Chivian was also involved in setting up the First International Conference on Health and Biodiversity (COHAB 2005) which he opened in Galway, Ireland in 2005. This was the first global meeting of its kind to bring UN agencies, scientists, NGOs, policy makers, economists, indigenous and local community representatives and the private sector together to explore the wide-ranging implications of biodiversity loss for human health and well-being. The conference, and the global programme for Co-operation on Health and Biodiversity which was established as a result, were largely based on Chivian's work and the concepts behind the Sustaining Life project.
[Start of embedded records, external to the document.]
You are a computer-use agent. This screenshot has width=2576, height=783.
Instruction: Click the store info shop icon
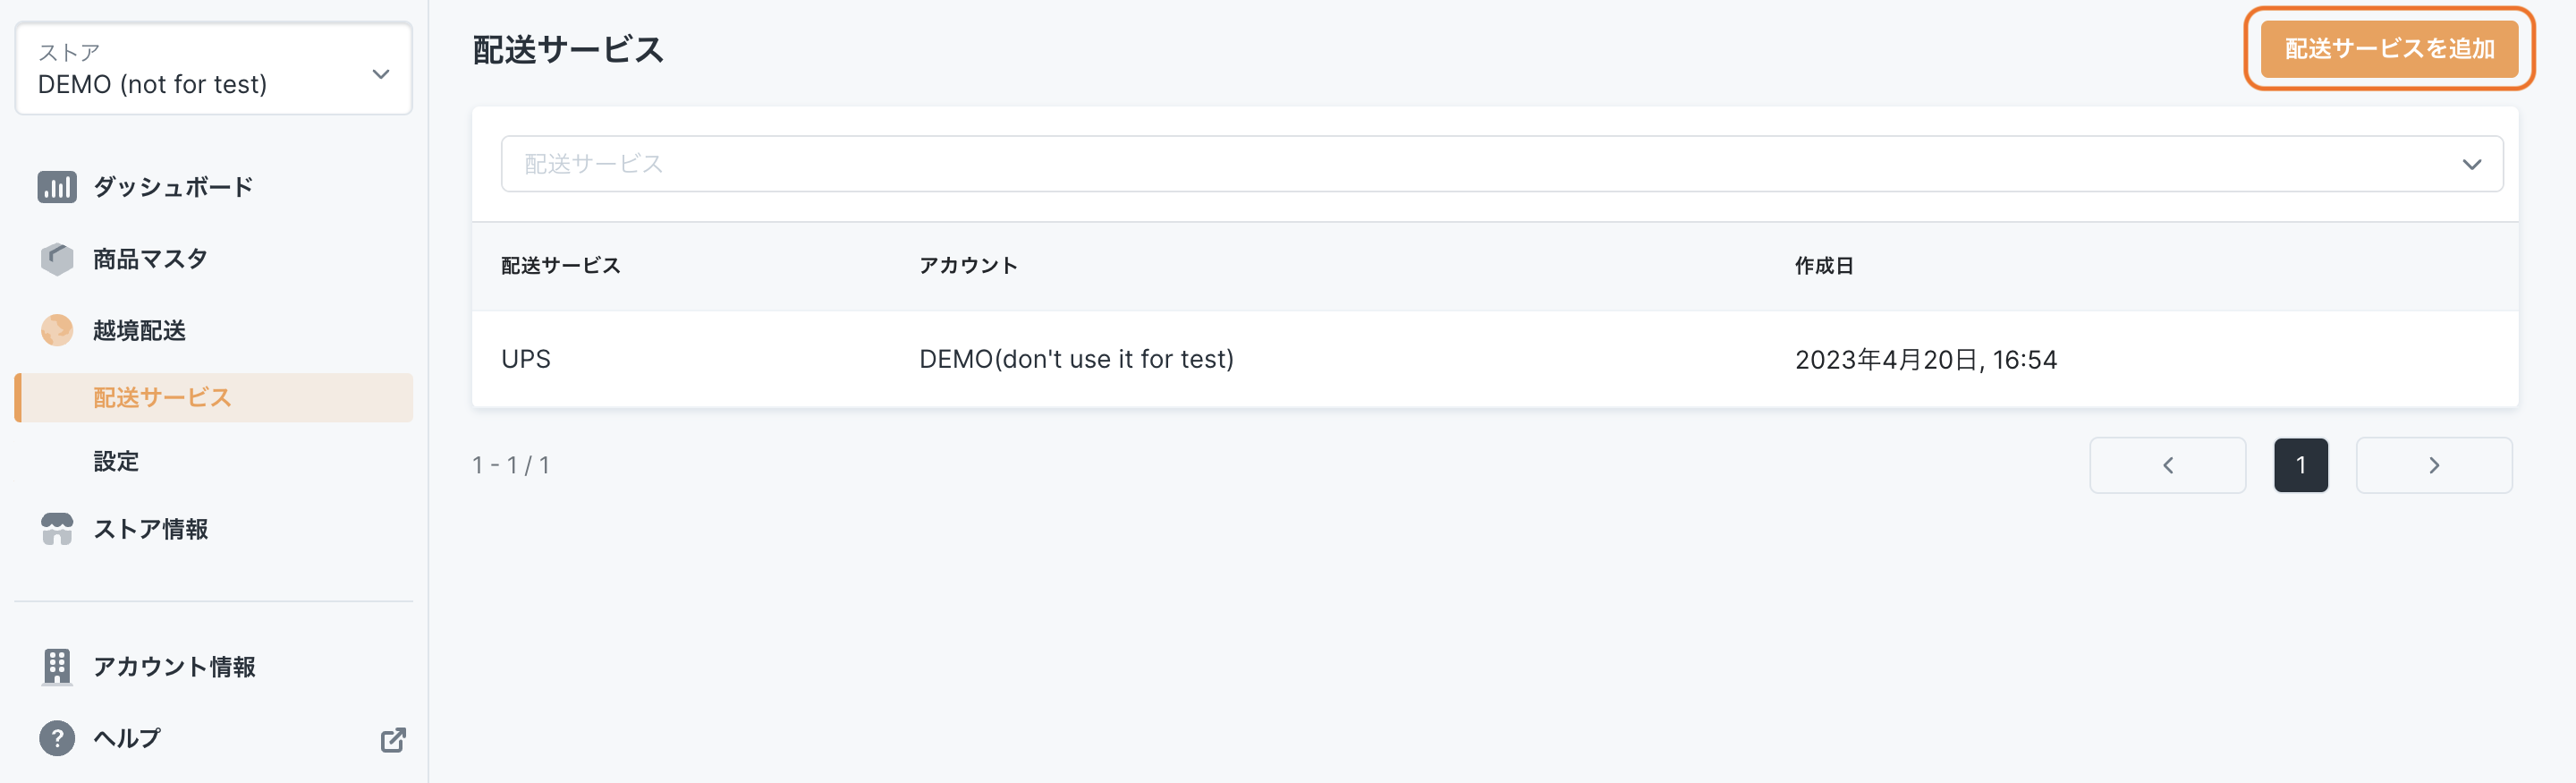pyautogui.click(x=57, y=529)
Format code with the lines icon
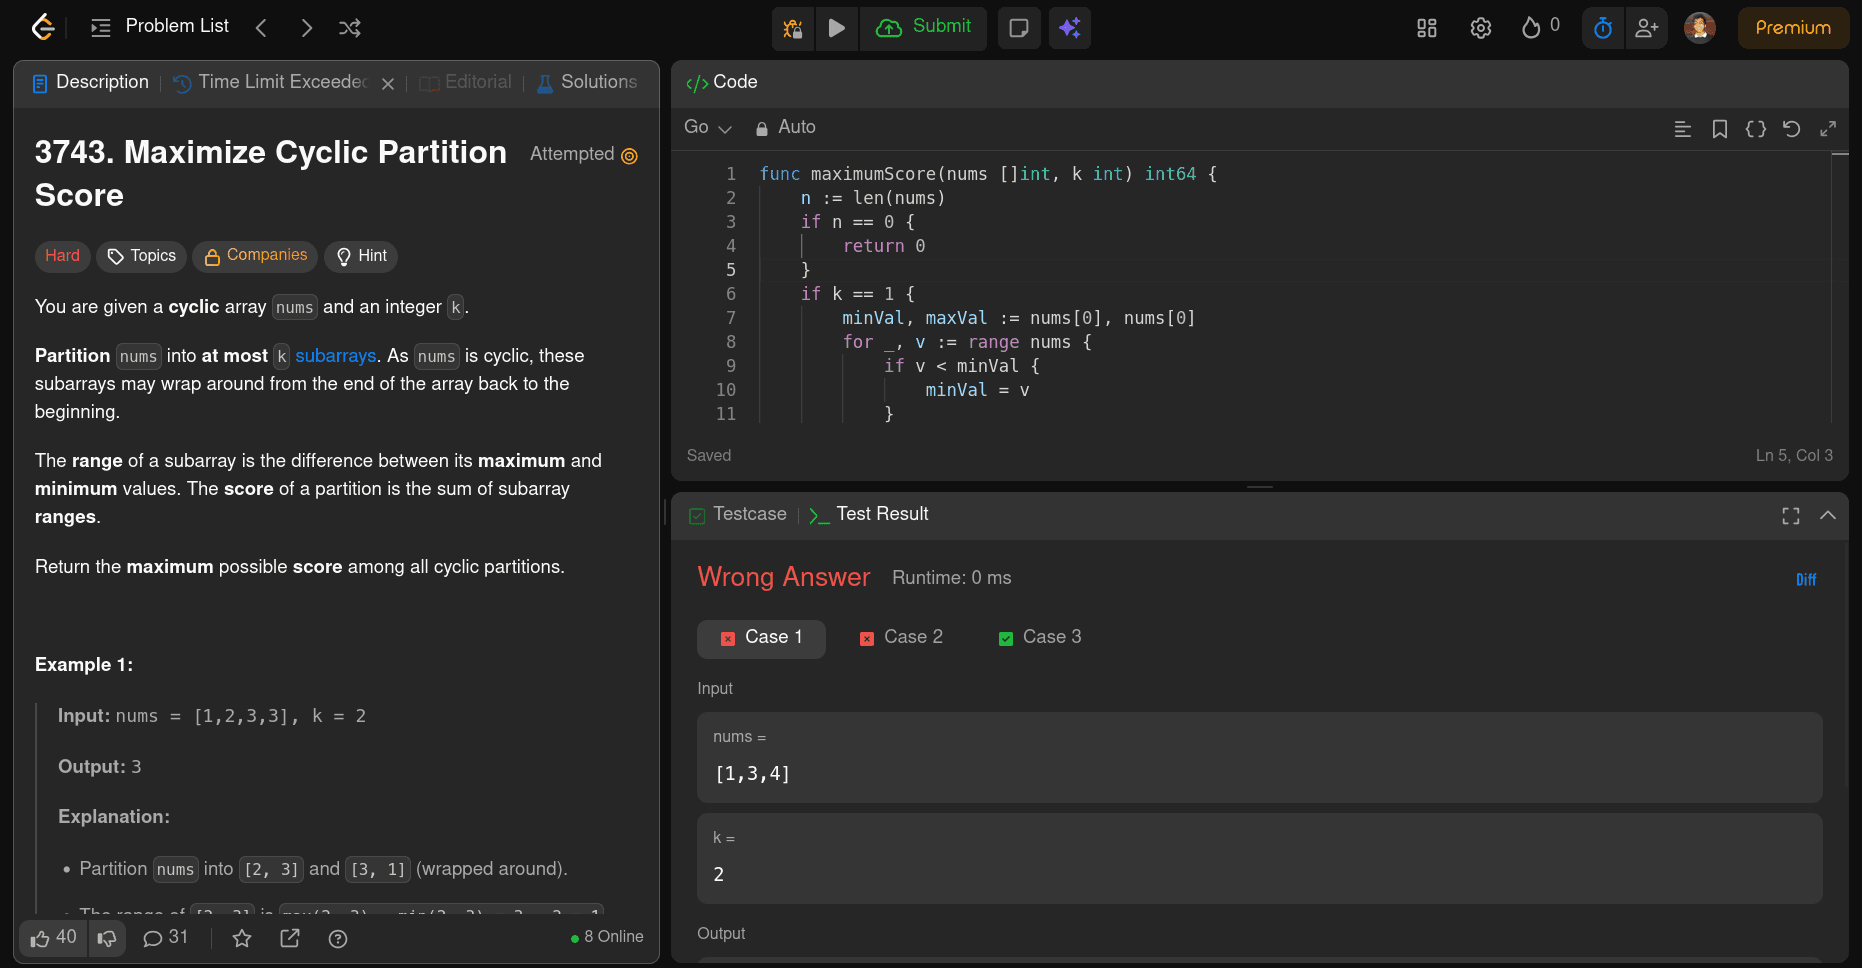The image size is (1862, 968). (1682, 129)
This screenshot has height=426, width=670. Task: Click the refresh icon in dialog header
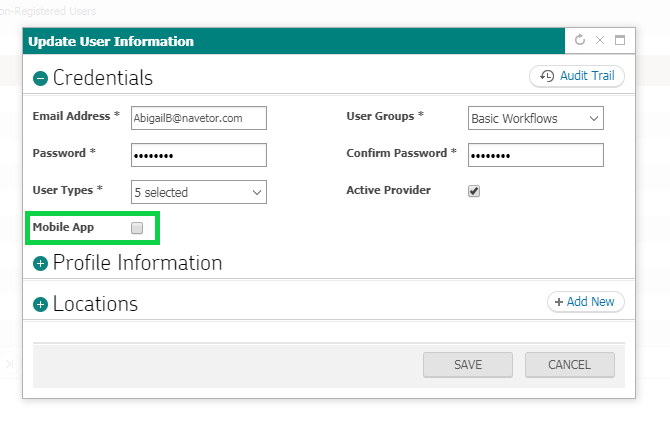pos(579,40)
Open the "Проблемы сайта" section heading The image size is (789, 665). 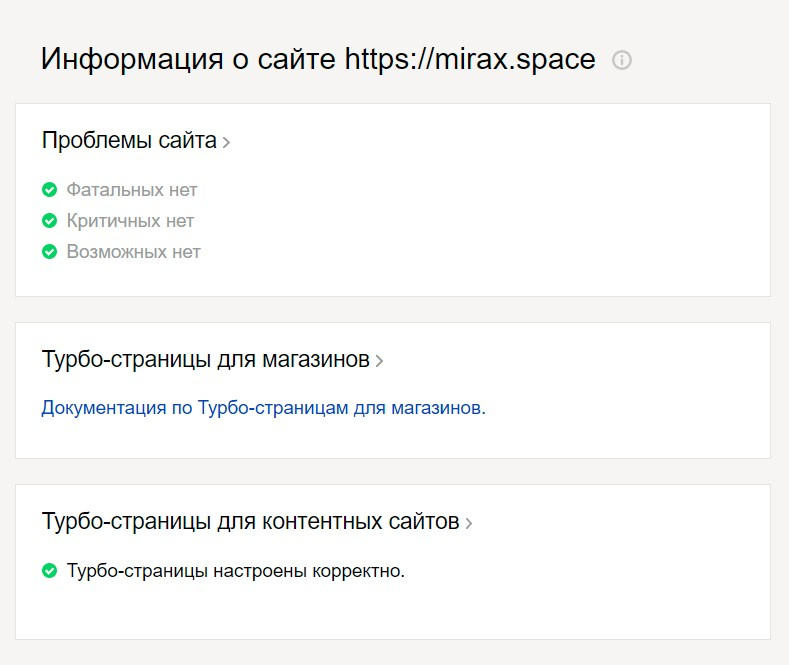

In recent years, Chivian has worked to explore common ground between scientific and religious perspectives on environmental issues. Together with the Rev. Richard Cizik, then Vice President for Governmental Affairs of the National Association of Evangelicals, Chivian was named by Time magazine in 2008 as one of the 100 most influential people in the world, for their work in organizing scientists and evangelicals to join together in efforts to protect the global environment.

Chivian runs Pairidaeza Farm, an almost fully organic orchard in central Massachusetts growing heirloom apples, peaches, pears, Asian pears, apricots, plums, cherries and grapes.

Chivian's father-in-law was writer Joseph Jay Deiss, and his son-in-law is actor Adam Pascal. Chivian is thanked in the closing credits of BAFTA-winning nuclear war docu-drama Threads, produced in 1984.